== Your task ==
Reproduce all of the records below, replacing every "particular" with "specific" and leaving the rest untouched.

== Rows ==
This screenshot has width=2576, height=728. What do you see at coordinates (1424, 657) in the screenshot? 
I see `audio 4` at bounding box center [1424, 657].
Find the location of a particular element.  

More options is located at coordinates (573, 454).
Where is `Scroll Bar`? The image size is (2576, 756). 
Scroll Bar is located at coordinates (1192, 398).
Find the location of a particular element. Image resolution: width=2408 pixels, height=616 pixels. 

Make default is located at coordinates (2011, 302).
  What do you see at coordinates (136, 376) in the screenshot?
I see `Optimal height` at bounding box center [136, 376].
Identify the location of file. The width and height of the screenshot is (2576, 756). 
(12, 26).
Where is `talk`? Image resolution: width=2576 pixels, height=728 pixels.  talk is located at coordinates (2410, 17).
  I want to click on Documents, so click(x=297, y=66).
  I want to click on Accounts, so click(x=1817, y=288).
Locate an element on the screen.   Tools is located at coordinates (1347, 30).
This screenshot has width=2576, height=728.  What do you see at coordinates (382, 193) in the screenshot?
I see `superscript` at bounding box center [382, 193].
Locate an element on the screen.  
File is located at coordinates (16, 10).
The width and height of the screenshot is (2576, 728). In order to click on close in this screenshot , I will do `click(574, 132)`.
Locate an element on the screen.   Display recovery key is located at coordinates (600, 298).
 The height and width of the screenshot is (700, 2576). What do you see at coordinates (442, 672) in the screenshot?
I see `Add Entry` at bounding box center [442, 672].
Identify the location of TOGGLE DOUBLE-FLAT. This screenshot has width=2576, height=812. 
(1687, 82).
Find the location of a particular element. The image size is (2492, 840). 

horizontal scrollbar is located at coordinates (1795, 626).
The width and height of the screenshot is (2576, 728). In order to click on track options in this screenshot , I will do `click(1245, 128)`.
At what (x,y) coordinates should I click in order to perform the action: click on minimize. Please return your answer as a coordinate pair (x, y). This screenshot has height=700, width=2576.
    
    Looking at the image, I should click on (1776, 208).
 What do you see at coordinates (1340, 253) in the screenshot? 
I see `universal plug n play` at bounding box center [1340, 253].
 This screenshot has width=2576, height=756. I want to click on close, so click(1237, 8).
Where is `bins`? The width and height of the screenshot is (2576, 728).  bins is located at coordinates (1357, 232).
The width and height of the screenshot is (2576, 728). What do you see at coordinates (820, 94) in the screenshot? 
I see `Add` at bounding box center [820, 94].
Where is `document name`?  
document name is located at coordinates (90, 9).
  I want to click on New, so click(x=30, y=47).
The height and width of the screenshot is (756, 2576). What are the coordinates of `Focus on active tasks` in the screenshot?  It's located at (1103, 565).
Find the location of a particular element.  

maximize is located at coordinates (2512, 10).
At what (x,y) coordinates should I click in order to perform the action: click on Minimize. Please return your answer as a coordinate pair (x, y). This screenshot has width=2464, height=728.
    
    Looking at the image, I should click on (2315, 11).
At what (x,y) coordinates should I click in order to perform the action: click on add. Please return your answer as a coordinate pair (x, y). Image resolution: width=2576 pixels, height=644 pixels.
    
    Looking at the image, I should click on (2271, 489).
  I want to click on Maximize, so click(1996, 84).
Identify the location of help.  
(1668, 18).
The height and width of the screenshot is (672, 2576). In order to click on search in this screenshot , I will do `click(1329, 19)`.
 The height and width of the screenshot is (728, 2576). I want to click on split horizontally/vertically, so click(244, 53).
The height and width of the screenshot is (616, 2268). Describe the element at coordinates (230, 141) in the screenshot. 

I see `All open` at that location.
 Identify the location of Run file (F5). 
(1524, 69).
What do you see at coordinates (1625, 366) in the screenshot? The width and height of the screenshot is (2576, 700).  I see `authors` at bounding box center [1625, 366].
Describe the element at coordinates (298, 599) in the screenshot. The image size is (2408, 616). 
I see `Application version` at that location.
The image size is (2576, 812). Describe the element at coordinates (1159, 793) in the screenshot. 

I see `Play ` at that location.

== Correct answer ==
This screenshot has width=2576, height=728. What do you see at coordinates (1424, 657) in the screenshot? 
I see `audio 4` at bounding box center [1424, 657].
Find the location of a specific element.  

More options is located at coordinates (573, 454).
Where is `Scroll Bar`? The image size is (2576, 756). 
Scroll Bar is located at coordinates (1192, 398).
Find the location of a specific element. Image resolution: width=2408 pixels, height=616 pixels. 

Make default is located at coordinates (2011, 302).
  What do you see at coordinates (136, 376) in the screenshot?
I see `Optimal height` at bounding box center [136, 376].
Identify the location of file. The width and height of the screenshot is (2576, 756). 
(12, 26).
Where is `talk`? Image resolution: width=2576 pixels, height=728 pixels.  talk is located at coordinates (2410, 17).
  I want to click on Documents, so click(x=297, y=66).
  I want to click on Accounts, so click(x=1817, y=288).
Locate an element on the screen.   Tools is located at coordinates (1347, 30).
This screenshot has width=2576, height=728.  What do you see at coordinates (382, 193) in the screenshot?
I see `superscript` at bounding box center [382, 193].
Locate an element on the screen.  
File is located at coordinates (16, 10).
The width and height of the screenshot is (2576, 728). In order to click on close in this screenshot , I will do `click(574, 132)`.
Locate an element on the screen.   Display recovery key is located at coordinates (600, 298).
 The height and width of the screenshot is (700, 2576). What do you see at coordinates (442, 672) in the screenshot?
I see `Add Entry` at bounding box center [442, 672].
Identify the location of TOGGLE DOUBLE-FLAT. This screenshot has width=2576, height=812. 
(1687, 82).
Find the location of a specific element. The image size is (2492, 840). 

horizontal scrollbar is located at coordinates (1795, 626).
The width and height of the screenshot is (2576, 728). In order to click on track options in this screenshot , I will do `click(1245, 128)`.
At what (x,y) coordinates should I click in order to perform the action: click on minimize. Please return your answer as a coordinate pair (x, y). This screenshot has height=700, width=2576.
    
    Looking at the image, I should click on (1776, 208).
 What do you see at coordinates (1340, 253) in the screenshot? 
I see `universal plug n play` at bounding box center [1340, 253].
 This screenshot has width=2576, height=756. I want to click on close, so click(1237, 8).
Where is `bins`? The width and height of the screenshot is (2576, 728).  bins is located at coordinates (1357, 232).
The width and height of the screenshot is (2576, 728). What do you see at coordinates (820, 94) in the screenshot? 
I see `Add` at bounding box center [820, 94].
Where is `document name`?  
document name is located at coordinates (90, 9).
  I want to click on New, so click(x=30, y=47).
The height and width of the screenshot is (756, 2576). What are the coordinates of `Focus on active tasks` in the screenshot?  It's located at (1103, 565).
Find the location of a specific element.  

maximize is located at coordinates (2512, 10).
At what (x,y) coordinates should I click in order to perform the action: click on Minimize. Please return your answer as a coordinate pair (x, y). This screenshot has width=2464, height=728.
    
    Looking at the image, I should click on (2315, 11).
At what (x,y) coordinates should I click in order to perform the action: click on add. Please return your answer as a coordinate pair (x, y). Image resolution: width=2576 pixels, height=644 pixels.
    
    Looking at the image, I should click on (2271, 489).
  I want to click on Maximize, so click(1996, 84).
Identify the location of help.  
(1668, 18).
The height and width of the screenshot is (672, 2576). In order to click on search in this screenshot , I will do `click(1329, 19)`.
 The height and width of the screenshot is (728, 2576). I want to click on split horizontally/vertically, so click(244, 53).
The height and width of the screenshot is (616, 2268). Describe the element at coordinates (230, 141) in the screenshot. 

I see `All open` at that location.
 Identify the location of Run file (F5). 
(1524, 69).
What do you see at coordinates (1625, 366) in the screenshot? The width and height of the screenshot is (2576, 700).  I see `authors` at bounding box center [1625, 366].
Describe the element at coordinates (298, 599) in the screenshot. The image size is (2408, 616). 
I see `Application version` at that location.
The image size is (2576, 812). Describe the element at coordinates (1159, 793) in the screenshot. 

I see `Play ` at that location.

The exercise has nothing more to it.